Sözü edilen heyelanlar Eosen kalkerleri üzerine gelen kalan kil topografyası üzerinde meydana gelmiştir. Batıda Biler Dağının kuzeye bakan dike yakın yamaçlarında meydana gelen heyelanın Potanin vadisi tabanı ile tepe arasındaki uzunluğu ortalama 500 m.'dir. Heyelanın başlangıç yeri olan kopma yamacı 1000 m., bitim yeri olan birikim enkazı 900 m. yükseltisindedir. Yamaç uzunluğu boyunca iç içe kaymalarla meydana gelmiştir. Bu heyelan alanı Hazro'nun 2 km güneyindedir.
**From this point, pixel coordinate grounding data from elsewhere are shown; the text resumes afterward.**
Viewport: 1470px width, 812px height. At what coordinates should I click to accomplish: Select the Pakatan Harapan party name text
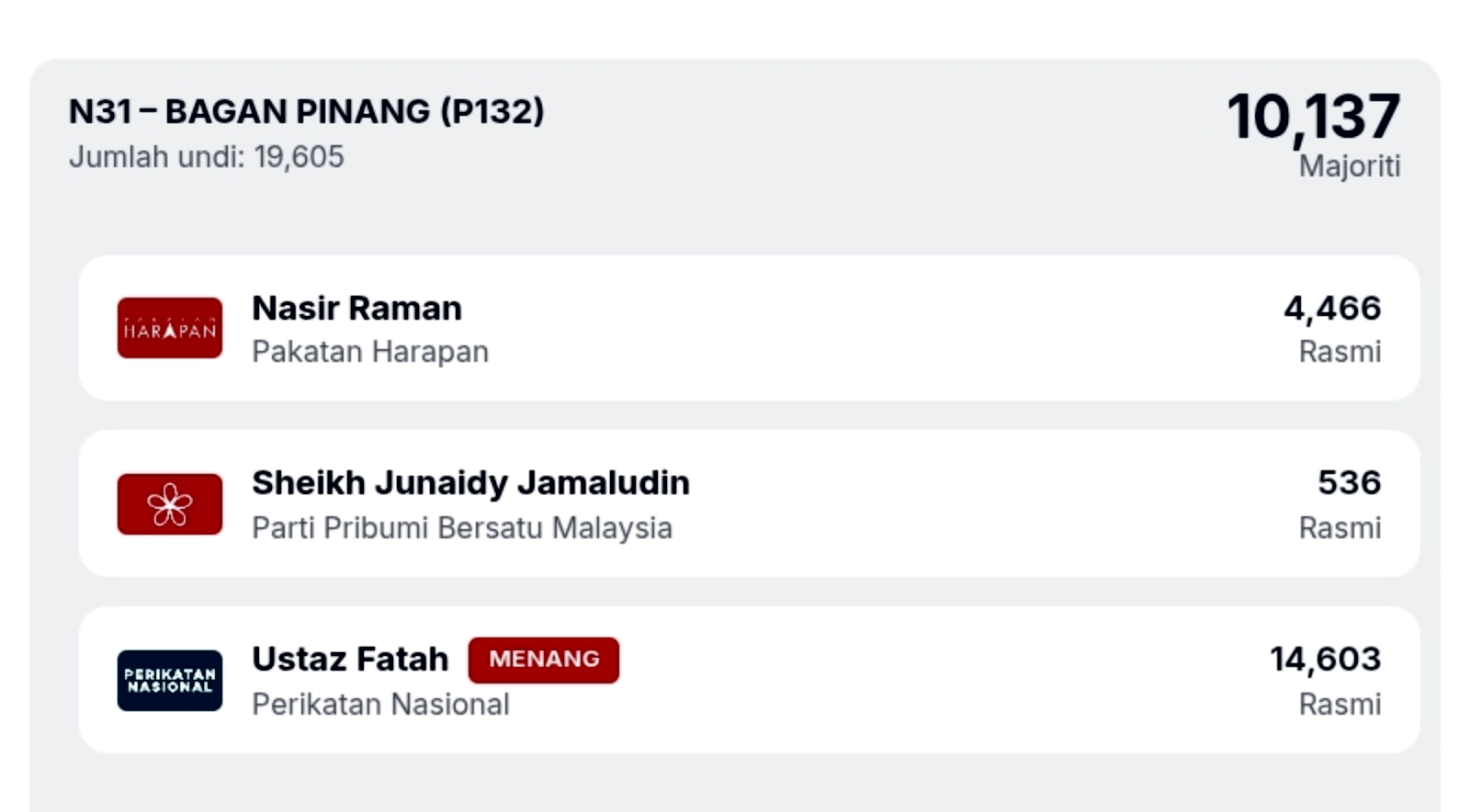coord(370,352)
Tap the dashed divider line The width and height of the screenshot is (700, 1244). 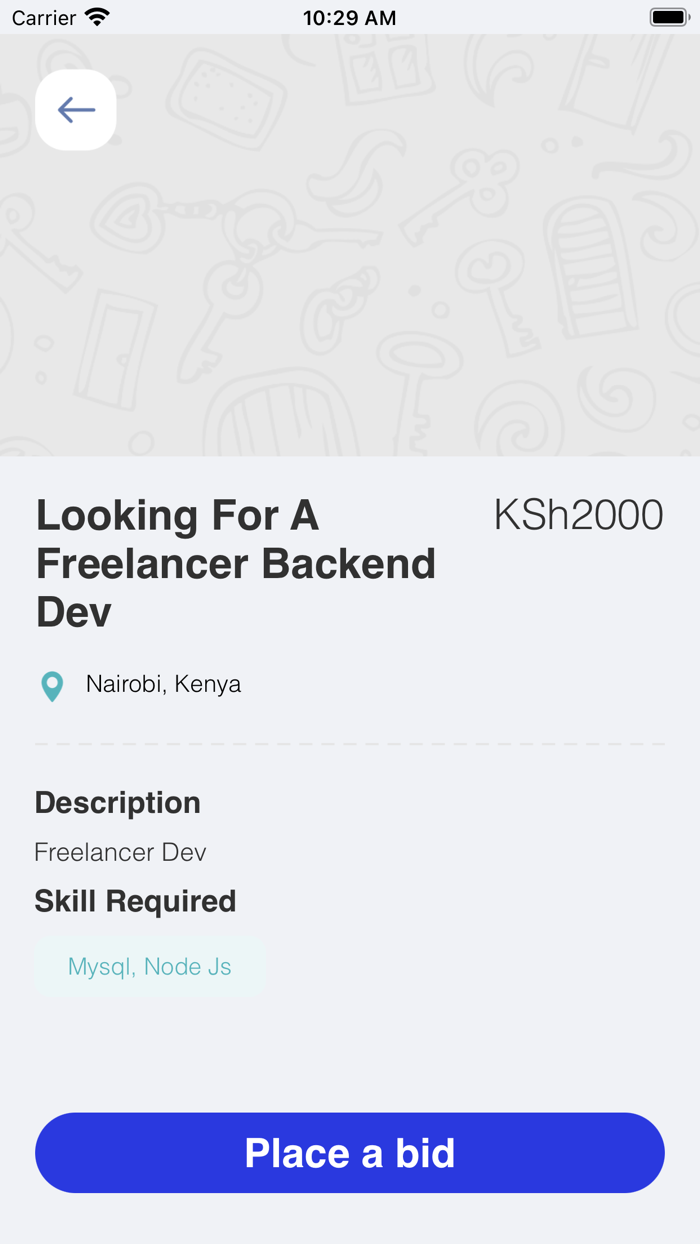tap(350, 744)
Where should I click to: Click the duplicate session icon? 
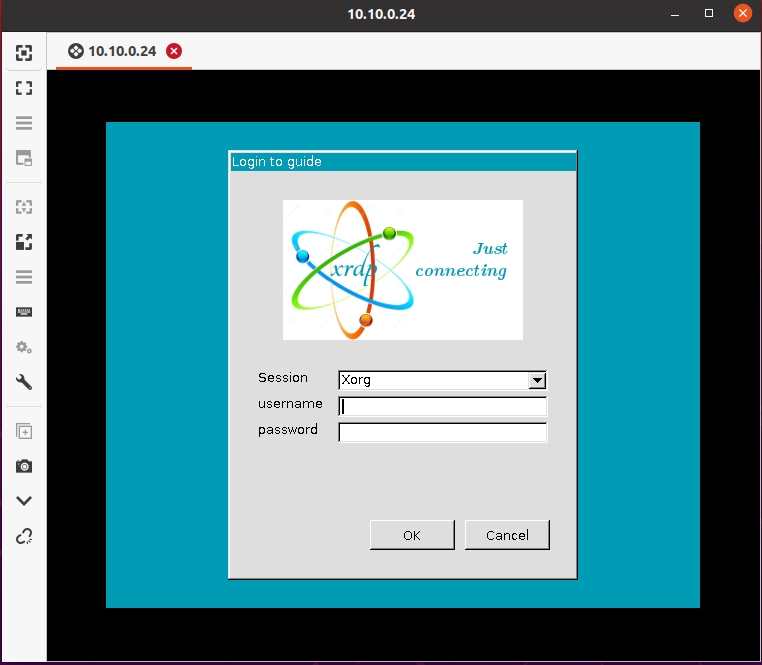click(x=24, y=432)
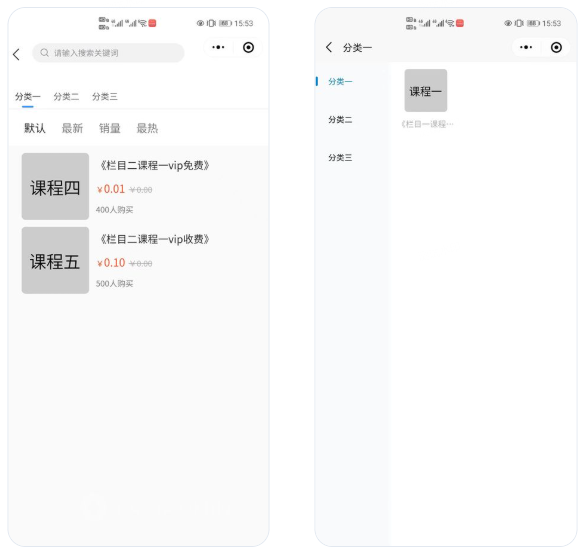Sort courses by 最热
588x550 pixels.
point(147,128)
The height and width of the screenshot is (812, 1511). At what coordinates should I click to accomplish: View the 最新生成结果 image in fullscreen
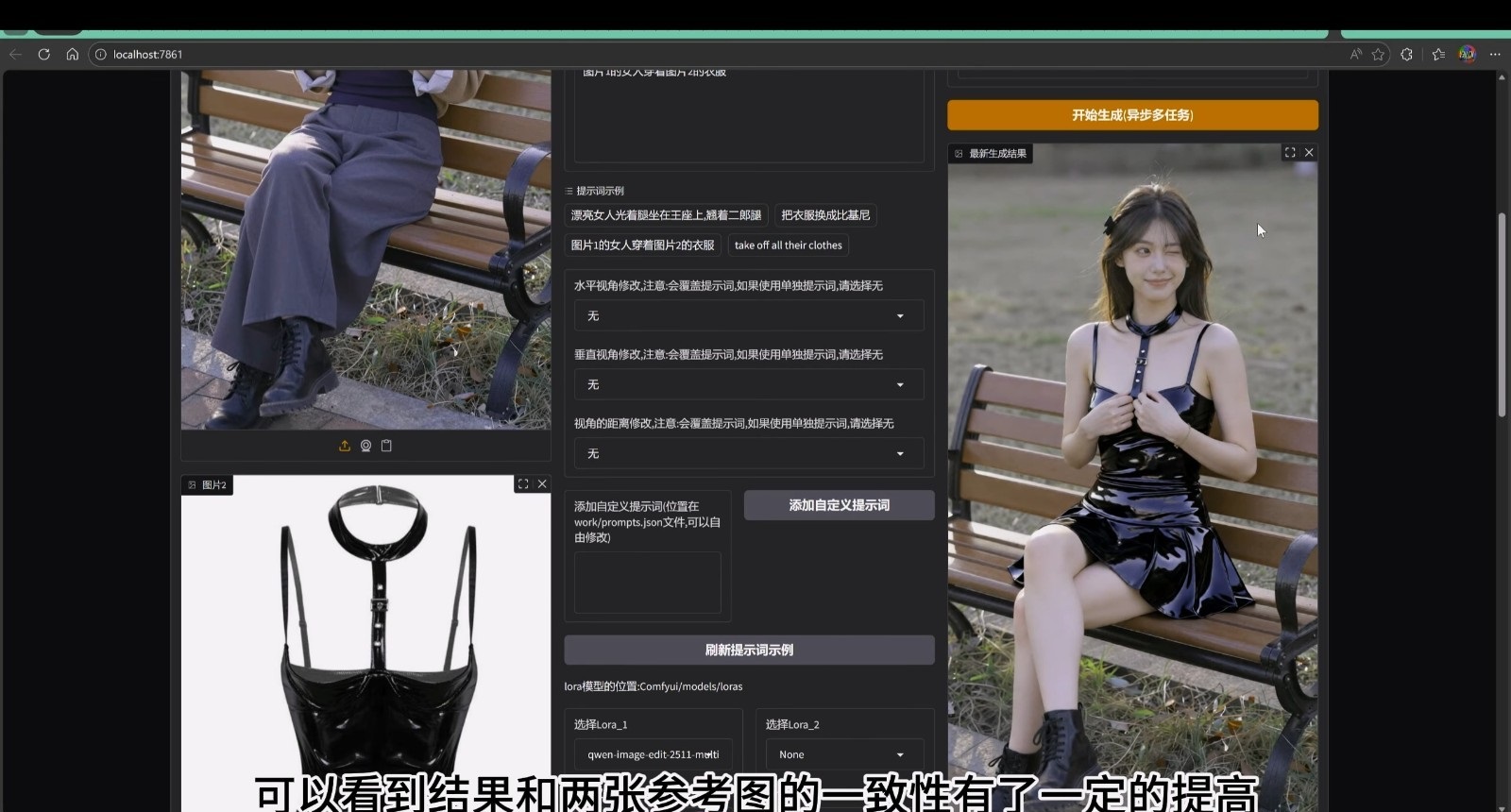[x=1290, y=152]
Kevıradefi dağı yamacında meydana gelen ikinci bir heyelan Tercil köyünün 500 m kadar kuzeyinde ve Hazro'nun 3 km güneybatısında meydana gelmiştir. Bu heyelan da Biler Dağı heyelanı gibi killer üzerinde oluşmuştur. Kopma yamacı 50 m kadar bir diklik oluşturmuştur. Kopma yamacının gerisinde hiç bitki örtüsü yokken önü ve iki yanı ise meşeliklerle kaplıdır. Heyelan alanı, yamaç boyunca 750 m uzunluğunda 400 m. genişliğindedir Heyelanın başlangıç yeri 1050 m., bitim yeri ise 900 m yükseltisindedir.

Bahsedilen tipik heyelanlar dışında sahada rotasyonel kaymalar sonucunda daire elips ve düzensiz şekilli kapalı çukurluklar oluşmuş, akma kanalları arasında boyuna enkaz sırtlan gibi heyelan morfolojisine ait şekiller meydana gelmiştir.

Toprak kaymaları şeklinde olan bu heyelanlar killer üzerinde gelişme imkanı olan Hazro'nun önemli üzüm bağlan ve bahçelerine zarar vermektedir. Geniş ve derin hendekler şeklinde meydana gelen heyelanlardan sonra ana kayanın yüzeye çıkmasından dolayı heyelan alanında hiçbir bitki yetişememektedir. Yerleşmelerden uzak olduğu için meskenlere olan bir zararı söz konusu değildir.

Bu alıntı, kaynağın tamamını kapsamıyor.